Texte fourni ▸
··········
Début du contenu principal.
Des responsables estiment que d’ici 2029, il pourrait y avoir 8,7 millions de personnes nouvellement infectées par le VIH.
La directrice générale du Programme commun des Nations unies sur le VIH/sida (ONUSIDA) estime que le nombre de nouvelles infections au VIH pourrait être multiplié par six d’ici 2029 si le soutien américain au plus grand programme de lutte contre le sida était abandonné. Des millions de personnes pourraient donc mourir et des souches plus résistantes de la maladie pourraient émerger, prévient-elle.
Dans une entrevue accordée à l’Associated Press lundi, Winnie Byanyima a rappelé que les infections au VIH avaient diminué ces dernières années, avec «seulement» 1,3 million de nouveaux cas enregistrés en 2023, soit une baisse de 60 % depuis le pic du virus en 1995.
Mais depuis que le président Donald Trump a annoncé que les États-Unis gèleraient toute aide étrangère pendant 90 jours, les responsables estiment que d’ici 2029, il pourrait y avoir 8,7 millions de personnes nouvellement infectées par le VIH, 6,3 millions de décès liés au sida et 3,4 millions d’enfants supplémentaires rendus orphelins, selon Mme Byanyima, en entrevue depuis l’Ouganda.
À voir également: Le VIH gagne du terrain en Estrie
Admettant qu’il ne lui appartenait pas de critiquer la politique d’un gouvernement, elle estime que «cela coûtera des vies si le gouvernement américain ne change pas d’avis et ne maintient pas son leadership».
··········
Extraits de données ▸

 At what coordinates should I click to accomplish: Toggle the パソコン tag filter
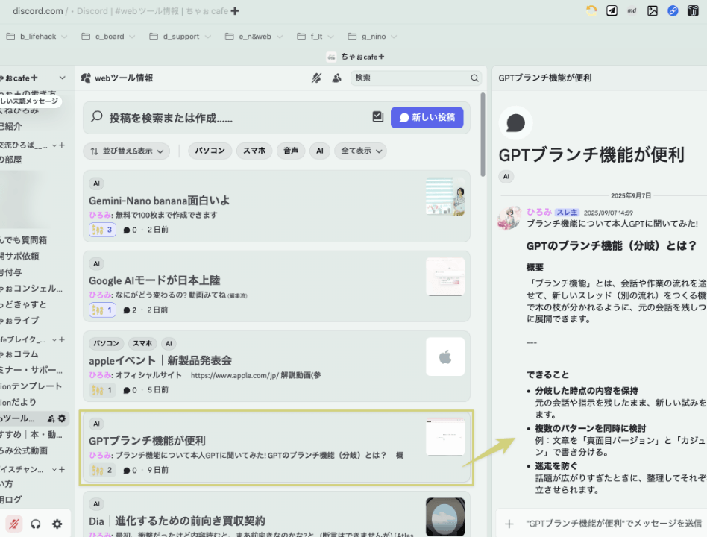210,151
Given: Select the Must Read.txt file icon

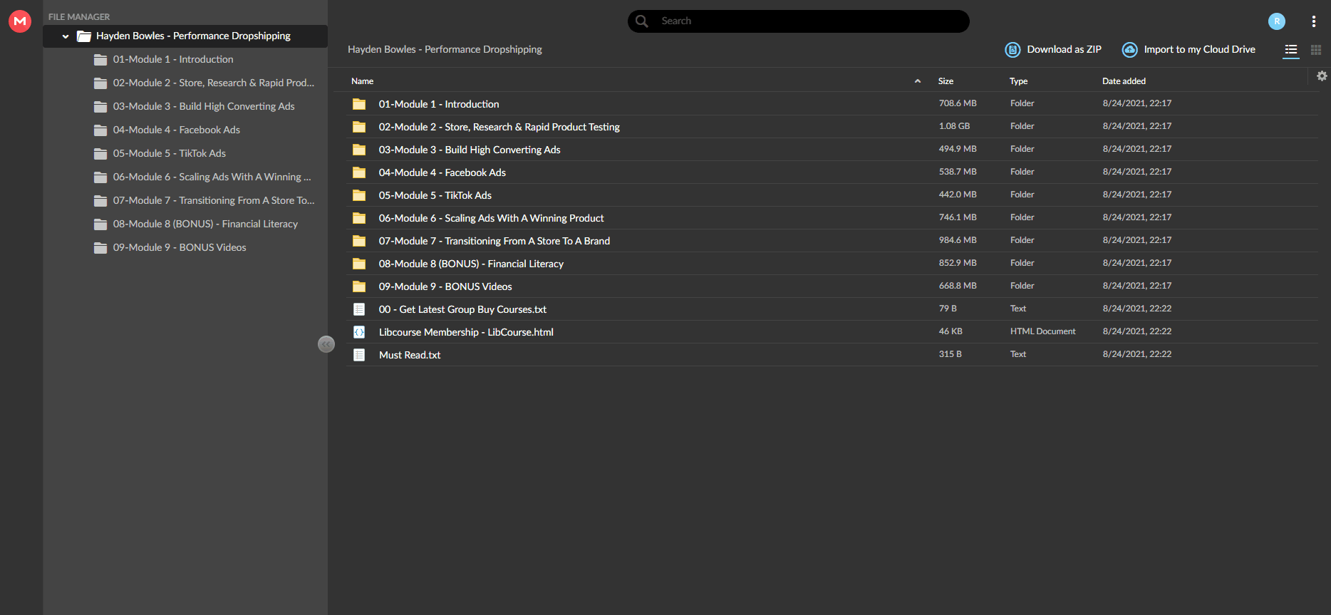Looking at the screenshot, I should coord(359,355).
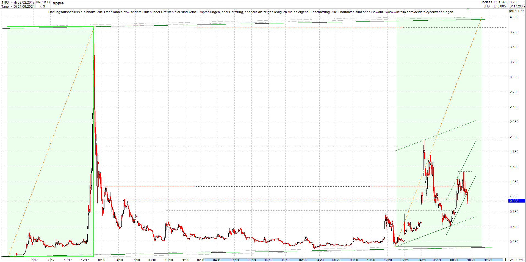Click the 0.933 last price header value
Screen dimensions: 526x262
click(514, 2)
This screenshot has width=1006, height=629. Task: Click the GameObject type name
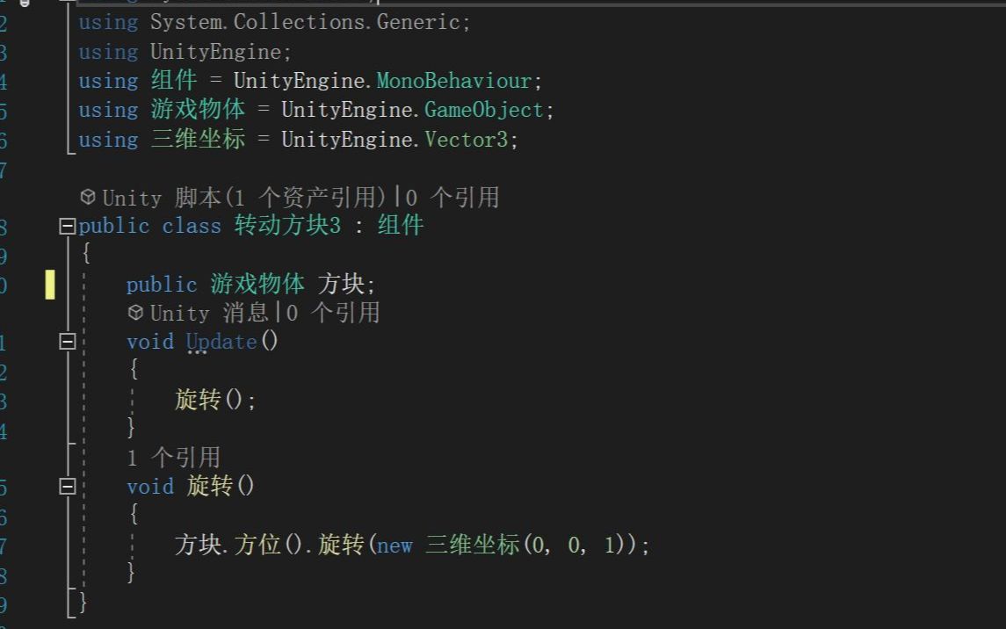pyautogui.click(x=484, y=111)
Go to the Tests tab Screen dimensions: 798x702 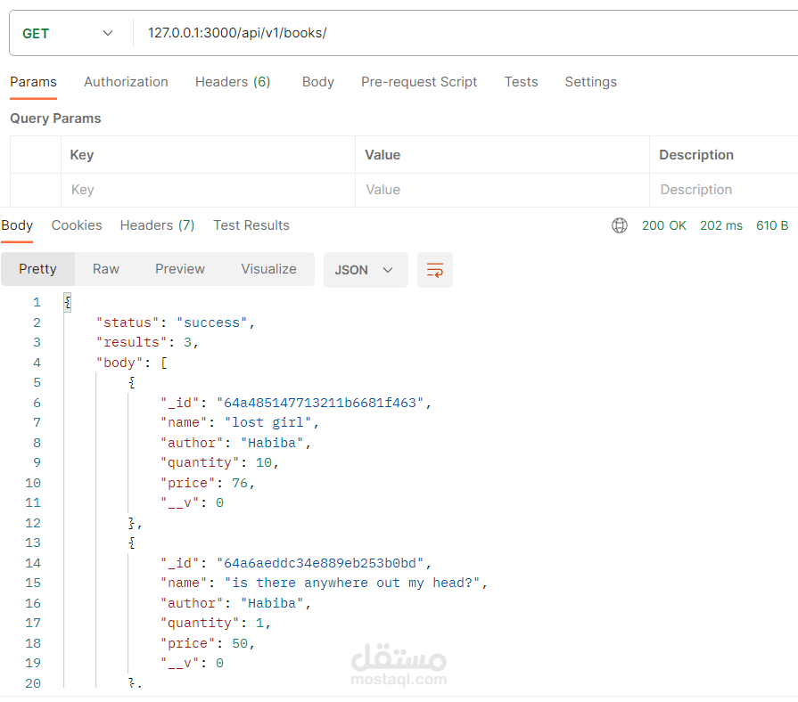coord(522,82)
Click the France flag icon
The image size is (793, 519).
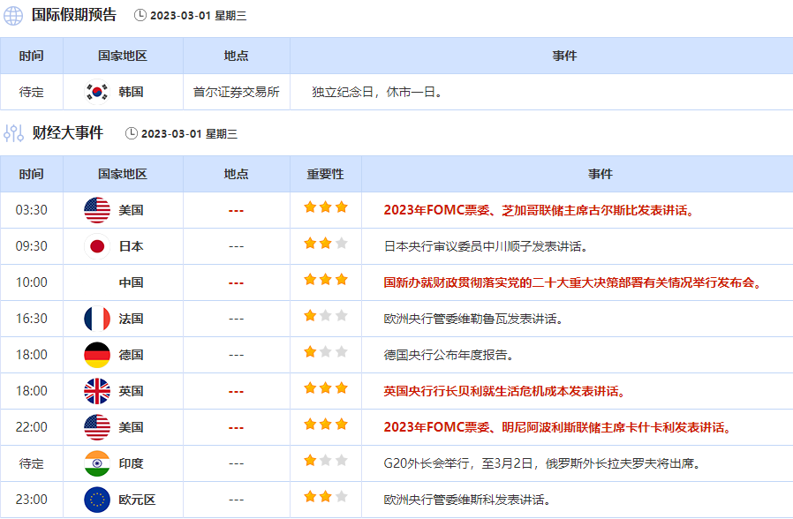[x=97, y=319]

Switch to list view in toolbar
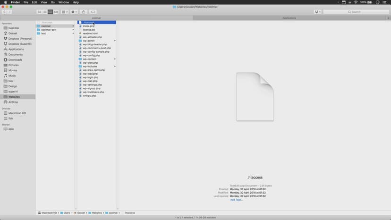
··········
Recopiez mot pour mot le passage de l'article sur le VIH qui va de « Début du contenu » jusqu'à « virus en 1995. ».

Début du contenu principal.
Des responsables estiment que d’ici 2029, il pourrait y avoir 8,7 millions de personnes nouvellement infectées par le VIH.
La directrice générale du Programme commun des Nations unies sur le VIH/sida (ONUSIDA) estime que le nombre de nouvelles infections au VIH pourrait être multiplié par six d’ici 2029 si le soutien américain au plus grand programme de lutte contre le sida était abandonné. Des millions de personnes pourraient donc mourir et des souches plus résistantes de la maladie pourraient émerger, prévient-elle.
Dans une entrevue accordée à l’Associated Press lundi, Winnie Byanyima a rappelé que les infections au VIH avaient diminué ces dernières années, avec «seulement» 1,3 million de nouveaux cas enregistrés en 2023, soit une baisse de 60 % depuis le pic du virus en 1995.